YOUR OBJECTIVE: Find the line that contains "The width and". Then set down that line and all the lines after it, to the end of the records, exactly and with nothing added.

Saved entries:
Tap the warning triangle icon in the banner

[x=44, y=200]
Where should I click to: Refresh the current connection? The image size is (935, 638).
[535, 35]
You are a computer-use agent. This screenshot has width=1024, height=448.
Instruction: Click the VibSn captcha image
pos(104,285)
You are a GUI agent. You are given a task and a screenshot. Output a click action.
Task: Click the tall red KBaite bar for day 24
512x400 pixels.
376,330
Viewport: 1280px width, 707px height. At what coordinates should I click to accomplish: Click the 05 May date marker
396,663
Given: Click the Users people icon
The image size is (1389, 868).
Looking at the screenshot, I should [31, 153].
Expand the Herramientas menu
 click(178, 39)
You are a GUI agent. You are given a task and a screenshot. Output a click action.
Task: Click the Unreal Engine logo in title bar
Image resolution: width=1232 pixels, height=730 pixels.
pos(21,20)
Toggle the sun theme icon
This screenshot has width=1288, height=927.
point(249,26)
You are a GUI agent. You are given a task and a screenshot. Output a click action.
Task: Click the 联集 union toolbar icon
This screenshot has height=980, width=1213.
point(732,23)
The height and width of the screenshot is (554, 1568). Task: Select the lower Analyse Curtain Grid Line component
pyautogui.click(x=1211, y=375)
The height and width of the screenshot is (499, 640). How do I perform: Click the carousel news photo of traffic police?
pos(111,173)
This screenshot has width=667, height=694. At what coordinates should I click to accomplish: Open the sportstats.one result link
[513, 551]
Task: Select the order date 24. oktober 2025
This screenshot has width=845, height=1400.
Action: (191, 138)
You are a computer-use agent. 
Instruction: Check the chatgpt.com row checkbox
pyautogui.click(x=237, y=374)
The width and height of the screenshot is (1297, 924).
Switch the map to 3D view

RESPONSE AREA:
The width and height of the screenshot is (1297, 924).
Switch the map to 3D view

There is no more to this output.